Dataset excerpts:
* * * * *
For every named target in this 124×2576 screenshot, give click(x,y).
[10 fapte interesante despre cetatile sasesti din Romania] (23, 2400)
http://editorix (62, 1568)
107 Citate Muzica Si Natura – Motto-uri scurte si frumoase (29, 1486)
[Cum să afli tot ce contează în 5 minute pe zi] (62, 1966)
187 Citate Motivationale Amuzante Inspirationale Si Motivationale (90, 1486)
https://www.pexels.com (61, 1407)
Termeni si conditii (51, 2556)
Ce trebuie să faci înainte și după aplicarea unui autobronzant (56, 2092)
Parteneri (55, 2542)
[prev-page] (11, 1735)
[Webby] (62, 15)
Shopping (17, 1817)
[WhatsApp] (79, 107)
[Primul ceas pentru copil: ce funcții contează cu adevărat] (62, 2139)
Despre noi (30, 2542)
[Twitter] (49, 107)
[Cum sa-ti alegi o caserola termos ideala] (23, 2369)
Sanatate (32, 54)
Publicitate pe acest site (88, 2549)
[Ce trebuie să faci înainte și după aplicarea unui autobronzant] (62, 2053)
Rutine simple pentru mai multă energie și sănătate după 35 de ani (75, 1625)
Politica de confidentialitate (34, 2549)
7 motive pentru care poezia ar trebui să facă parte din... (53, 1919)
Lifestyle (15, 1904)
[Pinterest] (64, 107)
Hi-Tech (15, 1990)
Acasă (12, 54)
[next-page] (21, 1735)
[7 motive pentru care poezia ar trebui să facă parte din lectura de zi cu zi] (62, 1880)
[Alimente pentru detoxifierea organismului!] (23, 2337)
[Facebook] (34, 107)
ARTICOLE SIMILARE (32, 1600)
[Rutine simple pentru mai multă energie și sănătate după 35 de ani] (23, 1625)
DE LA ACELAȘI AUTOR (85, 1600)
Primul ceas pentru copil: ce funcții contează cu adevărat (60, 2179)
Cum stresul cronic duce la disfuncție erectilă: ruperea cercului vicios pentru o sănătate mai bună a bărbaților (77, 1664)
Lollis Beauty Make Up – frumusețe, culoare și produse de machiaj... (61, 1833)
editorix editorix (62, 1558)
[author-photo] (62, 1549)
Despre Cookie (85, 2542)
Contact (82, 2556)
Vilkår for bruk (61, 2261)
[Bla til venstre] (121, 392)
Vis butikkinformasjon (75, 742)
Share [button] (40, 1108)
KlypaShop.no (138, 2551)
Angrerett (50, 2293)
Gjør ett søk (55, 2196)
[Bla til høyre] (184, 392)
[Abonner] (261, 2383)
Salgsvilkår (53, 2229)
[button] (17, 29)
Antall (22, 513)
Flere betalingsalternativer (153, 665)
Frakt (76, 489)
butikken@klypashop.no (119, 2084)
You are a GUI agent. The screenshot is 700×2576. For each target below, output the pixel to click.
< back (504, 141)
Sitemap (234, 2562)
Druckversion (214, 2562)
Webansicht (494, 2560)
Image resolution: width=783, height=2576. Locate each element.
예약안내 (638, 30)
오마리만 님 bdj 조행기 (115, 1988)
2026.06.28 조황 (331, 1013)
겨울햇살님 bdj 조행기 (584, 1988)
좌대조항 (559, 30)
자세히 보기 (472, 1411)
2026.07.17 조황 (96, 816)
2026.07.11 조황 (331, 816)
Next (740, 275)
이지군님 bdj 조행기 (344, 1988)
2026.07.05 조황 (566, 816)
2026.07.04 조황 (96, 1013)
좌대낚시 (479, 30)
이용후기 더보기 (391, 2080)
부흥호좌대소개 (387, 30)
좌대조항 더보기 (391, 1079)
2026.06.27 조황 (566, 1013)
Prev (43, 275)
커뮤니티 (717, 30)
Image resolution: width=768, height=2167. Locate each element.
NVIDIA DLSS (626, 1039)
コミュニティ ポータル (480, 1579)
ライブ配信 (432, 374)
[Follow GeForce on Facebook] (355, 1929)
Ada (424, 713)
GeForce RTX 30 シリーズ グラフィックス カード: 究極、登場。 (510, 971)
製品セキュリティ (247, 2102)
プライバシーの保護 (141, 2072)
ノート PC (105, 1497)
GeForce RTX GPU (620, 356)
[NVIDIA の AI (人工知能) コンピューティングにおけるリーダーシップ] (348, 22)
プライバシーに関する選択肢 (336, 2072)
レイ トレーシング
* * * * *
■ WHAT TO PRODUCE
The reply must present every entry, transcribed with its exact wording.

■ ANSWER BOX
For every named target in this 124×2576 screenshot, give click(x,y).
[10 fapte interesante despre cetatile sasesti din Romania] (23, 2400)
http://editorix (62, 1568)
107 Citate Muzica Si Natura – Motto-uri scurte si frumoase (29, 1486)
[Cum să afli tot ce contează în 5 minute pe zi] (62, 1966)
187 Citate Motivationale Amuzante Inspirationale Si Motivationale (90, 1486)
https://www.pexels.com (61, 1407)
Termeni si conditii (51, 2556)
Ce trebuie să faci înainte și după aplicarea unui autobronzant (56, 2092)
Parteneri (55, 2542)
[prev-page] (11, 1735)
[Webby] (62, 15)
Shopping (17, 1817)
[WhatsApp] (79, 107)
[Primul ceas pentru copil: ce funcții contează cu adevărat] (62, 2139)
Despre noi (30, 2542)
[Twitter] (49, 107)
[Cum sa-ti alegi o caserola termos ideala] (23, 2369)
Sanatate (32, 54)
Publicitate pe acest site (88, 2549)
[Ce trebuie să faci înainte și după aplicarea unui autobronzant] (62, 2053)
Rutine simple pentru mai multă energie și sănătate după 35 de ani (75, 1625)
Politica de confidentialitate (34, 2549)
7 motive pentru care poezia ar trebui să facă parte din... (53, 1919)
Lifestyle (15, 1904)
[Pinterest] (64, 107)
Hi-Tech (15, 1990)
Acasă (12, 54)
[next-page] (21, 1735)
[7 motive pentru care poezia ar trebui să facă parte din lectura de zi cu zi] (62, 1880)
[Alimente pentru detoxifierea organismului!] (23, 2337)
[Facebook] (34, 107)
ARTICOLE SIMILARE (32, 1600)
[Rutine simple pentru mai multă energie și sănătate după 35 de ani] (23, 1625)
DE LA ACELAȘI AUTOR (85, 1600)
Primul ceas pentru copil: ce funcții contează cu adevărat (60, 2179)
Cum stresul cronic duce la disfuncție erectilă: ruperea cercului vicios pentru o sănătate mai bună a bărbaților (77, 1664)
Lollis Beauty Make Up – frumusețe, culoare și produse de machiaj... (61, 1833)
editorix editorix (62, 1558)
[author-photo] (62, 1549)
Despre Cookie (85, 2542)
Contact (82, 2556)
Vilkår for bruk (61, 2261)
[Bla til venstre] (121, 392)
Vis butikkinformasjon (75, 742)
Share [button] (40, 1108)
KlypaShop.no (138, 2551)
Angrerett (50, 2293)
Gjør ett søk (55, 2196)
[Bla til høyre] (184, 392)
[Abonner] (261, 2383)
Salgsvilkår (53, 2229)
[button] (17, 29)
Antall (22, 513)
Flere betalingsalternativer (153, 665)
Frakt (76, 489)
butikken@klypashop.no (119, 2084)
You are a GUI agent. The screenshot is 700×2576. For each target below, output the pixel to click.
< back (504, 141)
Sitemap (234, 2562)
Druckversion (214, 2562)
Webansicht (494, 2560)
Image resolution: width=783, height=2576. Locate each element.
예약안내 (638, 30)
오마리만 님 bdj 조행기 (115, 1988)
2026.06.28 조황 (331, 1013)
겨울햇살님 bdj 조행기 (584, 1988)
좌대조항 (559, 30)
자세히 보기 (472, 1411)
2026.07.17 조황 (96, 816)
2026.07.11 조황 (331, 816)
Next (740, 275)
이지군님 bdj 조행기 (344, 1988)
2026.07.05 조황 (566, 816)
2026.07.04 조황 (96, 1013)
좌대낚시 (479, 30)
이용후기 더보기 (391, 2080)
부흥호좌대소개 (387, 30)
좌대조항 더보기 (391, 1079)
2026.06.27 조황 (566, 1013)
Prev (43, 275)
커뮤니티 (717, 30)
Image resolution: width=768, height=2167. Locate each element.
NVIDIA DLSS (626, 1039)
コミュニティ ポータル (480, 1579)
ライブ配信 (432, 374)
[Follow GeForce on Facebook] (355, 1929)
Ada (424, 713)
GeForce RTX 30 シリーズ グラフィックス カード: 究極、登場。 (510, 971)
製品セキュリティ (247, 2102)
プライバシーの保護 (141, 2072)
ノート PC (105, 1497)
GeForce RTX GPU (620, 356)
[NVIDIA の AI (人工知能) コンピューティングにおけるリーダーシップ] (348, 22)
プライバシーに関する選択肢 (336, 2072)
レイ トレーシング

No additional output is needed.